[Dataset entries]
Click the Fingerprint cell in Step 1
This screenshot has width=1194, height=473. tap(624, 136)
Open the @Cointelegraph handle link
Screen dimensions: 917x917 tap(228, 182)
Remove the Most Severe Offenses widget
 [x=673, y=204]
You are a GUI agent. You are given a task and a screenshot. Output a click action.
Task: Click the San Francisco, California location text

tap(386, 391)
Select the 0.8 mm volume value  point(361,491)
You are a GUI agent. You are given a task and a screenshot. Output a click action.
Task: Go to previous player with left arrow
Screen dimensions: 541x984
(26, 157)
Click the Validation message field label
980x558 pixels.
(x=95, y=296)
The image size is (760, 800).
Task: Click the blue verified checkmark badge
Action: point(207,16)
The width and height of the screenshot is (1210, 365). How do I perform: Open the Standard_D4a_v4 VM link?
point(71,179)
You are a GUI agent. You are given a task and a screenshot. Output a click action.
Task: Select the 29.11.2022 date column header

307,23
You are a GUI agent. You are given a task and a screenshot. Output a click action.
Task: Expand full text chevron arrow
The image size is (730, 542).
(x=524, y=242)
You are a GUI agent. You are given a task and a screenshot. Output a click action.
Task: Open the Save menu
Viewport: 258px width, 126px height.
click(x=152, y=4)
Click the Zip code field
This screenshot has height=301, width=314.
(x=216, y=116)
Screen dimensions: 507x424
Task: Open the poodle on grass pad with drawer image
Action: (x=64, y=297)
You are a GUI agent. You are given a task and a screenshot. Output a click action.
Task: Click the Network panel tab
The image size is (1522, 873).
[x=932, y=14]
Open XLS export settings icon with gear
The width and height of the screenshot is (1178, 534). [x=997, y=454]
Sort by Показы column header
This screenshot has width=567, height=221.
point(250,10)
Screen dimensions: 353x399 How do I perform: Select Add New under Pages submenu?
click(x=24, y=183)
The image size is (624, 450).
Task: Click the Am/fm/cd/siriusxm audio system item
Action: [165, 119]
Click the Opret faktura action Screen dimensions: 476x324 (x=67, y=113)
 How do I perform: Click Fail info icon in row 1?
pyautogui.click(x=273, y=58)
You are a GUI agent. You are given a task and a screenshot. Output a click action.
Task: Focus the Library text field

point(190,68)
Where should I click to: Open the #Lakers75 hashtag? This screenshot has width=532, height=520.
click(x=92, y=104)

REQUIRED WORK: Keep the wording exact. Give all of the records again.

SOLUTION TO THE EXERCISE:
Click the Fingerprint cell in Step 1
This screenshot has width=1194, height=473. tap(624, 136)
Open the @Cointelegraph handle link
Screen dimensions: 917x917 tap(228, 182)
Remove the Most Severe Offenses widget
 [x=673, y=204]
You are a GUI agent. You are given a task and a screenshot. Output a click action.
Task: Click the San Francisco, California location text

tap(386, 391)
Select the 0.8 mm volume value  point(361,491)
You are a GUI agent. You are given a task and a screenshot. Output a click action.
Task: Go to previous player with left arrow
Screen dimensions: 541x984
(26, 157)
Click the Validation message field label
980x558 pixels.
(x=95, y=296)
The image size is (760, 800).
Task: Click the blue verified checkmark badge
Action: point(207,16)
The width and height of the screenshot is (1210, 365). How do I perform: Open the Standard_D4a_v4 VM link?
point(71,179)
You are a GUI agent. You are given a task and a screenshot. Output a click action.
Task: Select the 29.11.2022 date column header

307,23
You are a GUI agent. You are given a task and a screenshot. Output a click action.
Task: Expand full text chevron arrow
The image size is (730, 542).
(x=524, y=242)
You are a GUI agent. You are given a task and a screenshot. Output a click action.
Task: Open the Save menu
Viewport: 258px width, 126px height.
click(x=152, y=4)
Click the Zip code field
This screenshot has height=301, width=314.
(x=216, y=116)
Screen dimensions: 507x424
Task: Open the poodle on grass pad with drawer image
Action: (x=64, y=297)
You are a GUI agent. You are given a task and a screenshot. Output a click action.
Task: Click the Network panel tab
The image size is (1522, 873).
[x=932, y=14]
Open XLS export settings icon with gear
The width and height of the screenshot is (1178, 534). [x=997, y=454]
Sort by Показы column header
This screenshot has width=567, height=221.
point(250,10)
Screen dimensions: 353x399 How do I perform: Select Add New under Pages submenu?
click(x=24, y=183)
The image size is (624, 450).
Task: Click the Am/fm/cd/siriusxm audio system item
Action: [165, 119]
Click the Opret faktura action Screen dimensions: 476x324 (x=67, y=113)
 How do I perform: Click Fail info icon in row 1?
pyautogui.click(x=273, y=58)
You are a GUI agent. You are given a task and a screenshot. Output a click action.
Task: Focus the Library text field

point(190,68)
Where should I click to: Open the #Lakers75 hashtag? This screenshot has width=532, height=520.
click(x=92, y=104)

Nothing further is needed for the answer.